All of which brings me, albeit circuitously, to the latest work by the little-known (for commercial reasons but probably the most experimental of contemporary Irish poets – Trevor Joyce. Syzygy, Joyce's latest work, is presented as a text comprising three parts: the first two are verse, titled respectively "The Drift" and "The Net", while the third, two pages of prose, provides "Some Notes".

"The Drift" is a sequence of a dozen brief poems, whose tone and manner are recognisably that of the traditional lyric, though here they are stripped down and intensified in passages of puzzling if fascinating density. This, for example, is the seventh of those lyric pieces, perhaps an elegy, perhaps not:

in three quarters now you lie
lacking a fourth
of your voice that flew at once away
not a tremor breeds with the marble orchard
and is it that this simply is either finished or not
or not yet begun
perhaps truly not begun
twig of bone empty still
until there come the words
now quite forgotten whats the air
the sun leans down
and lifts the sea

"The Net" is a single, unpunctuated passage of twenty-four three-line verses from which this is a representative segment:

squares mesh of close actions
griefs are grounds the twig of bone of time and
the sun sun where they sleep centuries new

abstracts attentions of clocks so that eventually stay
empty still tamed rage is heavy influence
leaves howling as wood does not rise

you attend and to the distracted mum unerringly
elements turn the tempting until there come reduced
broke sometimes fierce the dream on the grass

hearing each hour and the child to the infinities
metals in parks only perhaps along the words over
and weary the shadow is mistaken disordered

The relation between the first two parts is complex and rigorously worked. They are composed of the same phrases, identically, with the order of those phrases mapped between the two parts through an abstract symmetrical patterning, which is easier to sample than to describe. If you focus on the mid-lines of the verses quoted from "The Net" you will see familiar phrases from "The Drift" recur: "twig of bone empty still/until there come the words" intercut with phrases from adjacent sections of part one: "intelligence and griefs are tamed/rage is reduced in parks (#5), brief zones/of time and influence/the tasty metals of the air (#6), and fishing the empty grounds/the heavy elements/turn over in their sleep (#8)".

The effect of this structuring is strange and, so far as I know, unique in poetry. "The Notes" refer the reader to the work of the 14th-century French poet and composer Machaut, but surely it is unnecessary to reach back in this manner to justify a contemporary poem, merely because it is so densely ordered. The gesture is required only because of the inertness and insensitivity to form of so much current work. But the invocation of musical analogues is suggestive, as "The Drift" and "The Net" pick up, interweave, drop and resume their themes, touching on love, death, time, chaos, order and dirt in the manner of a fugue.

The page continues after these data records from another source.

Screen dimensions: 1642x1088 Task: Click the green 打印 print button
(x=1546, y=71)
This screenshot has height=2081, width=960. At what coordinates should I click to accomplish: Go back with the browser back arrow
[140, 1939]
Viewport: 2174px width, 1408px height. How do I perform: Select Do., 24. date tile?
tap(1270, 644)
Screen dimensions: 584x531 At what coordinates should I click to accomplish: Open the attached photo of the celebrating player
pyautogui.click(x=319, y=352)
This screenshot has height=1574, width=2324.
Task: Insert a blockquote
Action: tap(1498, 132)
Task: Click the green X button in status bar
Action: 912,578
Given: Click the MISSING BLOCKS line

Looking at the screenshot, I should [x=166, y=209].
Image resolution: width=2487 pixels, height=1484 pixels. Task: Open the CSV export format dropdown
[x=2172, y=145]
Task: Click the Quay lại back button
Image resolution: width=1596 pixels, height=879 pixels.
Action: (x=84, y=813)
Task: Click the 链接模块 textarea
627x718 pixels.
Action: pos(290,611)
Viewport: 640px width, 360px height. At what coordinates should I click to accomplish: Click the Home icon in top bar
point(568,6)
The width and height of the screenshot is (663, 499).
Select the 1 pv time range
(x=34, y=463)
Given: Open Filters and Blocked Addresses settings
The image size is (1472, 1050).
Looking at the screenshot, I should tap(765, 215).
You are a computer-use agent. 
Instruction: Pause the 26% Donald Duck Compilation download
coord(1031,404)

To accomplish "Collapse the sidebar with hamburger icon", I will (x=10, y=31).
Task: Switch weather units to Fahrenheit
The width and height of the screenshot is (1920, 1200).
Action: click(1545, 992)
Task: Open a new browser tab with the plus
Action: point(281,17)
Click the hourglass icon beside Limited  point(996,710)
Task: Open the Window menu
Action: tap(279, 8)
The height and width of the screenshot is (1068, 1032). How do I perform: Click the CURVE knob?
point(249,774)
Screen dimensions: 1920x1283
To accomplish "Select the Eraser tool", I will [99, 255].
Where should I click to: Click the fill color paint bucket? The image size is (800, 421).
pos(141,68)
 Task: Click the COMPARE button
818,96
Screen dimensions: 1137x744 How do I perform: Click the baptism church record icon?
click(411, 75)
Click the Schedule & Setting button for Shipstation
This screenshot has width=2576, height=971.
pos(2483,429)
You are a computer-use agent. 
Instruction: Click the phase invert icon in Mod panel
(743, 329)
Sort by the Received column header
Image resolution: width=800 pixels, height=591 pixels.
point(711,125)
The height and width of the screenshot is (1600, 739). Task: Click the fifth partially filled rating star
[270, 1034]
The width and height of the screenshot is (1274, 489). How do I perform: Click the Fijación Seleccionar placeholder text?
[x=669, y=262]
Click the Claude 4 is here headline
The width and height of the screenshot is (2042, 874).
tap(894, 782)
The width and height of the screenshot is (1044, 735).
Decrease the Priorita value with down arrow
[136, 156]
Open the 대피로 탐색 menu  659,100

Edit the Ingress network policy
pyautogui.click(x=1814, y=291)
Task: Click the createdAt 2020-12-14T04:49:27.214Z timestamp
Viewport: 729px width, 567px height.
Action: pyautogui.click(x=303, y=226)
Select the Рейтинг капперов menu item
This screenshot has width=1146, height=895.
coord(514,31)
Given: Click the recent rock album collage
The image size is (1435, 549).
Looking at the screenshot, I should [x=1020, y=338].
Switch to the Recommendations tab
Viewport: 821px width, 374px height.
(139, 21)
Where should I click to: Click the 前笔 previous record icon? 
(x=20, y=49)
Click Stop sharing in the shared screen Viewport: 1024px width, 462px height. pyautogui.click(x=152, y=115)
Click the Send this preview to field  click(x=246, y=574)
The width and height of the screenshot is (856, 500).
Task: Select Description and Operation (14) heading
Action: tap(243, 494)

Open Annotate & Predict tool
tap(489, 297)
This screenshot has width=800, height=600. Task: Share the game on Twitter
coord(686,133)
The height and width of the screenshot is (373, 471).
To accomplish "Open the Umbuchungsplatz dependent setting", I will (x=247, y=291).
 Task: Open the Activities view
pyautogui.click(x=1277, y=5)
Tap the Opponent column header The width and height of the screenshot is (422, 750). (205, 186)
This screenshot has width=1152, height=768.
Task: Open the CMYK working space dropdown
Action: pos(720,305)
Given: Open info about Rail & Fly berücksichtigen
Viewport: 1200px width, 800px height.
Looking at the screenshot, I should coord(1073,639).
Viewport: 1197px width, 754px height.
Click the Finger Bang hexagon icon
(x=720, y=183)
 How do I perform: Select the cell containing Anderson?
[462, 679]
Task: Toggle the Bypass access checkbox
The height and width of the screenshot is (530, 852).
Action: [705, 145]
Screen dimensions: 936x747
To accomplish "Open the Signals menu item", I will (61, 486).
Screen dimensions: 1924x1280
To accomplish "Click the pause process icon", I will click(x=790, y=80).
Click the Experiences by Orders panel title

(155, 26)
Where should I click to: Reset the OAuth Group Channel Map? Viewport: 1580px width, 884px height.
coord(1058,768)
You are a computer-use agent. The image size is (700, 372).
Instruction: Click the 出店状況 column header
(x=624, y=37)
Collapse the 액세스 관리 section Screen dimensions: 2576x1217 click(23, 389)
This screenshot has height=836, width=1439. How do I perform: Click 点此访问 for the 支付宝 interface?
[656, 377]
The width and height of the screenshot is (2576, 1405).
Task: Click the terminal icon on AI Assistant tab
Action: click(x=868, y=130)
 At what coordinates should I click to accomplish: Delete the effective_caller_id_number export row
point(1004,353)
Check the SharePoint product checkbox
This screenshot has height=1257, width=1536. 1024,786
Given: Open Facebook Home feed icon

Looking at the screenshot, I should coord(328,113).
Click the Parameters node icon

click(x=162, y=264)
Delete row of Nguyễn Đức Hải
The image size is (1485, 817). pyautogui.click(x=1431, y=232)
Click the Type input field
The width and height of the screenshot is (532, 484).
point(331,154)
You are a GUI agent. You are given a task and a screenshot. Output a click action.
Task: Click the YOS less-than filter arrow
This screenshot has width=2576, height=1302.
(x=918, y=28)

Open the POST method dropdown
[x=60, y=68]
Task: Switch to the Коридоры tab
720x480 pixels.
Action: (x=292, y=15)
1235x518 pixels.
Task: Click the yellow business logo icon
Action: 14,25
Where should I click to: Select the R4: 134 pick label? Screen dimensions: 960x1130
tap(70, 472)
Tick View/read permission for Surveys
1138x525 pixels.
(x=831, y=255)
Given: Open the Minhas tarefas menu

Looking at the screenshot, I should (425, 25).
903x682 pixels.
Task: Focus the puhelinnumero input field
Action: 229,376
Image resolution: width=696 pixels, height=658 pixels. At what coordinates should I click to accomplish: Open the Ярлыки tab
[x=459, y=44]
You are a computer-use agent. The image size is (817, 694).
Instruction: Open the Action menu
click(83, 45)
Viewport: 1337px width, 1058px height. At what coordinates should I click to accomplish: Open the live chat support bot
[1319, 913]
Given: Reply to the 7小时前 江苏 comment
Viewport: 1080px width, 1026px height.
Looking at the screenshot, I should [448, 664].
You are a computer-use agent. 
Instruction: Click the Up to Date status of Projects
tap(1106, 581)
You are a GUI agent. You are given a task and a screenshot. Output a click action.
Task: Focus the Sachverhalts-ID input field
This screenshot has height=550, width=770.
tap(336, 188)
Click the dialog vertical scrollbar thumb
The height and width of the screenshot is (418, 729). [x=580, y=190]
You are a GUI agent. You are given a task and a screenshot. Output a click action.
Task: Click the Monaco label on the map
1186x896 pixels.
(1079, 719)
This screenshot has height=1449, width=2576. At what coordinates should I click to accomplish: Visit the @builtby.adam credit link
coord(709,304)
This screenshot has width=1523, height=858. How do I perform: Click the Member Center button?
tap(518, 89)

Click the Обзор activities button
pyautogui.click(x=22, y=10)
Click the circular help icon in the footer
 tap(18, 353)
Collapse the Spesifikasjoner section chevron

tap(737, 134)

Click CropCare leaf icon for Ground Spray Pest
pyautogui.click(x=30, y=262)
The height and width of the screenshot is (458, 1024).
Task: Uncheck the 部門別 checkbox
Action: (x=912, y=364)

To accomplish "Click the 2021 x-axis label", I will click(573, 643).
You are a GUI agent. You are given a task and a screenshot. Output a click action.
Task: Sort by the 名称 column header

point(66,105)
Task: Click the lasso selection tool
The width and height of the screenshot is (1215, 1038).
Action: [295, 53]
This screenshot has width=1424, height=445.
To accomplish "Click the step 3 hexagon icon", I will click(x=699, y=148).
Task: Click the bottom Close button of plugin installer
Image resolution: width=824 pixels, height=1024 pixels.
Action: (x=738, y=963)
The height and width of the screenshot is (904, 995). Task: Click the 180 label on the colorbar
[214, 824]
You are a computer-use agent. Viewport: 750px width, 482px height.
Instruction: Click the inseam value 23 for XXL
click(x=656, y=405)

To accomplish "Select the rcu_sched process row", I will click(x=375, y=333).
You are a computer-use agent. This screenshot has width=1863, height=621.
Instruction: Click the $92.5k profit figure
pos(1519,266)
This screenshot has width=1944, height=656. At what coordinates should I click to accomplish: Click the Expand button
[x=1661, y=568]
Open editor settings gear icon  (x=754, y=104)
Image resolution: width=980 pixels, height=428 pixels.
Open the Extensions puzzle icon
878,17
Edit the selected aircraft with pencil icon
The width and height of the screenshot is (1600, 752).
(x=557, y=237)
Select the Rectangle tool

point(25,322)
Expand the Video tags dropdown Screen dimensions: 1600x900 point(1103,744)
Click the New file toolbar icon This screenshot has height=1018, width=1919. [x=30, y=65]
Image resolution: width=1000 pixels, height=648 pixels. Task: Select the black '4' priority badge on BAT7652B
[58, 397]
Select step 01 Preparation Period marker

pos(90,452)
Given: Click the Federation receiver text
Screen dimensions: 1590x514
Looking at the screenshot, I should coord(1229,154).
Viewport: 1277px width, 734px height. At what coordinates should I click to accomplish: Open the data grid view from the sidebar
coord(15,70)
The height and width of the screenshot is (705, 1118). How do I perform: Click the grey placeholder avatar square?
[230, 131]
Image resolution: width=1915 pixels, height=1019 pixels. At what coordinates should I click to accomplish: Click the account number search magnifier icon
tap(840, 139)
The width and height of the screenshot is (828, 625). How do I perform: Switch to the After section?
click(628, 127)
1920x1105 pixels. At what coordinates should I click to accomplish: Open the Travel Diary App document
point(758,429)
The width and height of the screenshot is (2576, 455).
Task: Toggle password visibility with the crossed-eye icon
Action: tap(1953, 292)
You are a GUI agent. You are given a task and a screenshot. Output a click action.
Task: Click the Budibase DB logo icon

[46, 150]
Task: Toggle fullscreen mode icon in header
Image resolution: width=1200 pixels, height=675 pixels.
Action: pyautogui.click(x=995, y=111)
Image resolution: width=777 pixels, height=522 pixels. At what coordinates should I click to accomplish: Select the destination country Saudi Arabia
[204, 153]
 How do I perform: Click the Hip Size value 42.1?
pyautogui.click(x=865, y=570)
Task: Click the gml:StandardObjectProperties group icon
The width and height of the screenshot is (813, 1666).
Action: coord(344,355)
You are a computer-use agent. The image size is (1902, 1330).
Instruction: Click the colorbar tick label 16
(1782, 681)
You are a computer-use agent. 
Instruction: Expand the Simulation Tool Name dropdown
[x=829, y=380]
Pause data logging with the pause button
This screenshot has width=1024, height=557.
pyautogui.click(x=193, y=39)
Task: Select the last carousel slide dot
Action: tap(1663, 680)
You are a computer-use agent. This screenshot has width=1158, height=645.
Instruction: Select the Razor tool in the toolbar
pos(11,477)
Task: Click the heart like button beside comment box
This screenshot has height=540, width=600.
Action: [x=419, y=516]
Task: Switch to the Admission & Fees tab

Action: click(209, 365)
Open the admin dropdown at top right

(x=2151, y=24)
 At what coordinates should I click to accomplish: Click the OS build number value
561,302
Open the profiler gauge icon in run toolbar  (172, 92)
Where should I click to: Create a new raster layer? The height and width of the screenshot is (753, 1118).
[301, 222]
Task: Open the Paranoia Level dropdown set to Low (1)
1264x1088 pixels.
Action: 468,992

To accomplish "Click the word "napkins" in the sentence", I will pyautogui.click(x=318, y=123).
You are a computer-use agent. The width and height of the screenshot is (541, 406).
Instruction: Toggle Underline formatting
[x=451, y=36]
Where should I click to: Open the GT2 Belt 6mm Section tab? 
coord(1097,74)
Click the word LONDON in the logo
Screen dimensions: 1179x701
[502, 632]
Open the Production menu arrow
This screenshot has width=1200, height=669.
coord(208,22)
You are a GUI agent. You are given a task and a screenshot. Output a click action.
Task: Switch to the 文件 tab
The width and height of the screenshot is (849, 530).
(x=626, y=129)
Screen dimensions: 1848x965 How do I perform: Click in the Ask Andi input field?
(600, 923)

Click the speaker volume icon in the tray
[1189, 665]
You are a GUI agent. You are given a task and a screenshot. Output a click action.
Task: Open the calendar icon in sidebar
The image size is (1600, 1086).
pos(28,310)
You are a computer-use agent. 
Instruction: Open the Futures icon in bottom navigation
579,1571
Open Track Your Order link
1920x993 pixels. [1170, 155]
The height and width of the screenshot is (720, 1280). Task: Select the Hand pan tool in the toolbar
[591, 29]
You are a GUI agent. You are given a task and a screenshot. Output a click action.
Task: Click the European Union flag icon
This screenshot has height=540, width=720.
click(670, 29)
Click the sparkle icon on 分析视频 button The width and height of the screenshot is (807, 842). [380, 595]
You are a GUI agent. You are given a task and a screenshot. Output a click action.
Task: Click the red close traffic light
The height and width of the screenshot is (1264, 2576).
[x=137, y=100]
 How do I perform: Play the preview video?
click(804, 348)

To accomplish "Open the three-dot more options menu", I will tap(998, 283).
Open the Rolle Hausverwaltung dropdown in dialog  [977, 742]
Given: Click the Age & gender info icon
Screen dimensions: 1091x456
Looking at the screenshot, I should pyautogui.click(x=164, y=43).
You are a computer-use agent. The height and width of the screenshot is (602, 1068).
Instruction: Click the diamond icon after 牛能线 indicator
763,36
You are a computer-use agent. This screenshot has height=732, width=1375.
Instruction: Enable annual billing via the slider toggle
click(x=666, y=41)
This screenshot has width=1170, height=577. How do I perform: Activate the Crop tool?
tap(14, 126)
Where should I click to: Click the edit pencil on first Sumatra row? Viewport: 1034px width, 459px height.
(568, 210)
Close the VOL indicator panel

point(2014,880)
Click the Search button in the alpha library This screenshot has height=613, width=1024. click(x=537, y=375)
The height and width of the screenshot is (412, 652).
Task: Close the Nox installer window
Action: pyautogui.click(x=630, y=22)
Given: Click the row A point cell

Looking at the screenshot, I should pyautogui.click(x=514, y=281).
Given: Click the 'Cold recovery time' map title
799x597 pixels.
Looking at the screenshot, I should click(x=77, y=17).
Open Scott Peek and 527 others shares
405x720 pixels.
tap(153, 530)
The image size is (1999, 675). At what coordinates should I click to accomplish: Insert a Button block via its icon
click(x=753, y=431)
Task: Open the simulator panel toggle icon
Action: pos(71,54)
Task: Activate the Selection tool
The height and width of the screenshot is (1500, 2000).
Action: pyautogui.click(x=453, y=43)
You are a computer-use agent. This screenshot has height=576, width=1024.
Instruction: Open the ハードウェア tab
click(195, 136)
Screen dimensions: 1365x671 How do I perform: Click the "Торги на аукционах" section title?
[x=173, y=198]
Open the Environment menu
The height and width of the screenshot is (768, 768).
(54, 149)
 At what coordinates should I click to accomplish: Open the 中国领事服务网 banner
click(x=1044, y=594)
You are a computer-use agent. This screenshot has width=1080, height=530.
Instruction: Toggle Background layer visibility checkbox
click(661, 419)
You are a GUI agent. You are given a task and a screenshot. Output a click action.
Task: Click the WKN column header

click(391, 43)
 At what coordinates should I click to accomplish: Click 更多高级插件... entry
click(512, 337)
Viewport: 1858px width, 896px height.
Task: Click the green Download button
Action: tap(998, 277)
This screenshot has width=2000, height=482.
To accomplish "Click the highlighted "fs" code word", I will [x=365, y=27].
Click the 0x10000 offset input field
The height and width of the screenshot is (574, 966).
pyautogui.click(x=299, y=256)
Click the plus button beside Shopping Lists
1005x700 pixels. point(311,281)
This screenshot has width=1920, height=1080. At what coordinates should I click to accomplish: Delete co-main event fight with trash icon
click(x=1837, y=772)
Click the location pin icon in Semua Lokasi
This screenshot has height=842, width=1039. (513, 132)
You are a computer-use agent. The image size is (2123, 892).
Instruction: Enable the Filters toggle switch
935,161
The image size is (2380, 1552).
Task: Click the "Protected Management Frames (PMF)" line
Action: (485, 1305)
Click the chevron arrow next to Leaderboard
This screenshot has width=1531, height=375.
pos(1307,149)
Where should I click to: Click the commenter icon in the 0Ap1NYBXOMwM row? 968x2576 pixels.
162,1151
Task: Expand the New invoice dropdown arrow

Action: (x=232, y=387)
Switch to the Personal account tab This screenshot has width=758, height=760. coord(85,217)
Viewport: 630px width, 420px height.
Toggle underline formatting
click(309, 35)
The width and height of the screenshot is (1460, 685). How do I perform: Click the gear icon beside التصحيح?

"There is nothing either finished or not yet begun", says "The Net", and this is borne out in Syzygy, which can never find a place of rest, apart from the dynamic of the poem. "The Notes" strain to bed the details of the lyrics in the facts of the world, granting them a stability at the cost of narrowing their reference, but "The Net" explodes this tendency, ripping the measured words from the territories they have ordered, where they are safe, and freeing them to the use of the imagination, at the cost of imperilling their familiar purchase on the world. And is it that this simply is words asks "The Net". It is not.